** Available data follows **
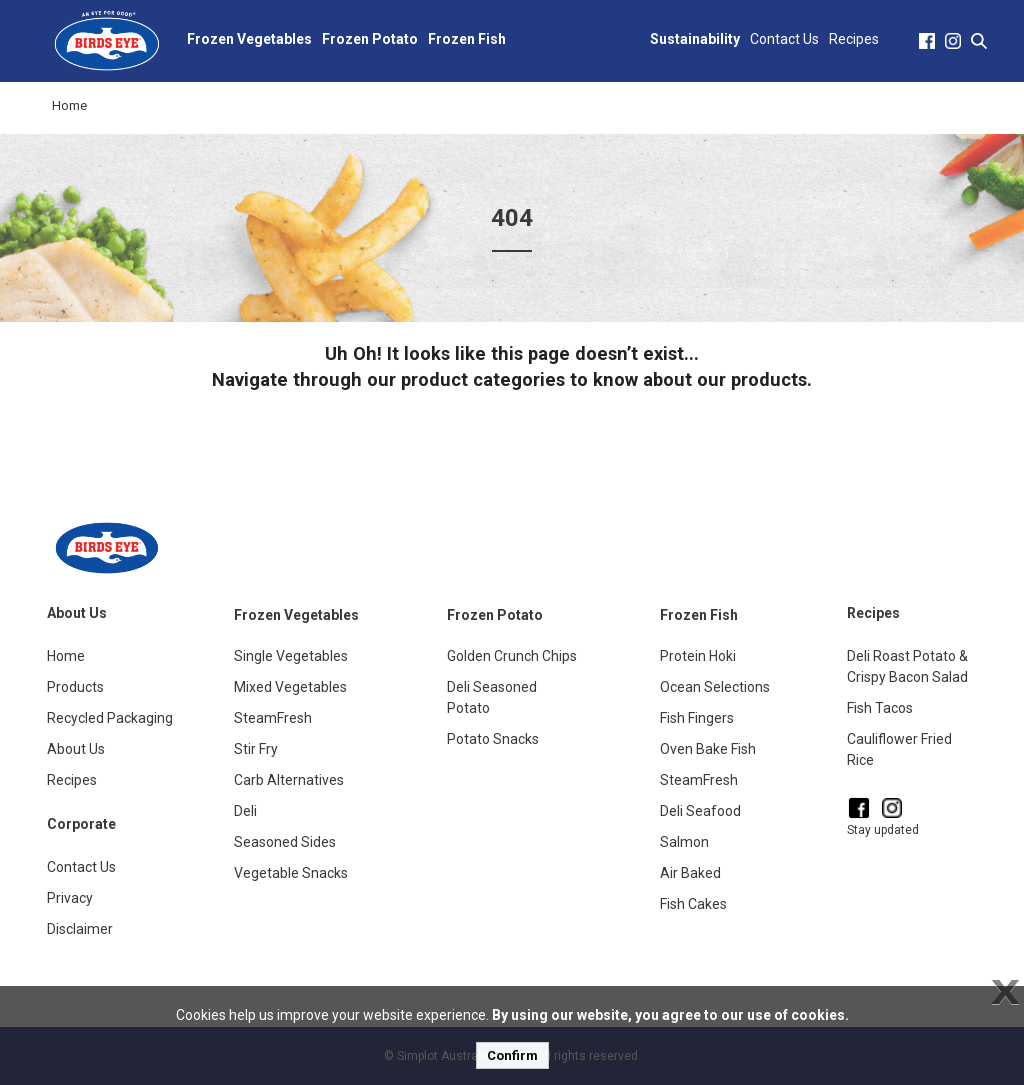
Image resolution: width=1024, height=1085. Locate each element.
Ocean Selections (715, 687)
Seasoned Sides (285, 842)
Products (75, 687)
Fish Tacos (880, 708)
** End of Available data **
> _Problem requirements_
The reply should reproduce every entry above word for word and contain no pictures.

> _Exercise response_
Image resolution: width=1024, height=1085. Locate each element.
Ocean Selections (715, 687)
Seasoned Sides (285, 842)
Products (75, 687)
Fish Tacos (880, 708)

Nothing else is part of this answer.